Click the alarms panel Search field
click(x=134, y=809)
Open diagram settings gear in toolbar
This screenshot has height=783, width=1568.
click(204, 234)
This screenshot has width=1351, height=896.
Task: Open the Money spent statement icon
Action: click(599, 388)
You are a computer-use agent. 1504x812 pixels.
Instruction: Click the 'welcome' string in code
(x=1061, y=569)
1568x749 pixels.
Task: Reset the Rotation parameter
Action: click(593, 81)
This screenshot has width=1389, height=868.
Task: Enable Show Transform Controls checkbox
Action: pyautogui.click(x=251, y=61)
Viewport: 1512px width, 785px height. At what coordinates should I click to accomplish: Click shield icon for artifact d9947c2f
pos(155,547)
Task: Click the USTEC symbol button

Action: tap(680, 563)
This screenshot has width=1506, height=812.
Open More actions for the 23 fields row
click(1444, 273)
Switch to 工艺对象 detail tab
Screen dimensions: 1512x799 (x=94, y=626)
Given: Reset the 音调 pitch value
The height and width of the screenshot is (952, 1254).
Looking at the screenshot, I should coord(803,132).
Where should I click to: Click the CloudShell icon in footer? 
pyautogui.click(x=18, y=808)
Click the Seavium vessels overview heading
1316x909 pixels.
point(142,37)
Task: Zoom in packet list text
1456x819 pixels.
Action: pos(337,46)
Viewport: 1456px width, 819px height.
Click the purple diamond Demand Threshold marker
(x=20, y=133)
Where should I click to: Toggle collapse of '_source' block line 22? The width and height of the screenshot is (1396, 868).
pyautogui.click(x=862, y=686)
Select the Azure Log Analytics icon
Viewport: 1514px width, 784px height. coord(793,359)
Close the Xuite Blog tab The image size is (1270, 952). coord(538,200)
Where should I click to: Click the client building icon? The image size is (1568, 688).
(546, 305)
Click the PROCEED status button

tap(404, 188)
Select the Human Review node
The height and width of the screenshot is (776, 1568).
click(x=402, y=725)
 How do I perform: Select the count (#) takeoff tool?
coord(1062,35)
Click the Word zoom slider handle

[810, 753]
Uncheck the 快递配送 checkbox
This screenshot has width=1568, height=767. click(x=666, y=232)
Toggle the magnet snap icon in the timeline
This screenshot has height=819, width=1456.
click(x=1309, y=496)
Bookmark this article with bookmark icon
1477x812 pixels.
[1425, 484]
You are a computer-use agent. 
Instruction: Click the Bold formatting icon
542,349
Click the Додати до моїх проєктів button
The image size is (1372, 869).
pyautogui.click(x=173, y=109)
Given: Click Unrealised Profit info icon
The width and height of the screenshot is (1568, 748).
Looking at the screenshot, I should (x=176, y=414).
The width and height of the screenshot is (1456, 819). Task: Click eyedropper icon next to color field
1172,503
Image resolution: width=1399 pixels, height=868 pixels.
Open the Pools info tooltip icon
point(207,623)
------------------------------------
__WORK ORDER__: Copy out every line from the records that has the word "computer".

__RESULT OF THE EXERCISE__:
You are a computer-use agent. 1504x812 pixels.
You are a computer-use agent. 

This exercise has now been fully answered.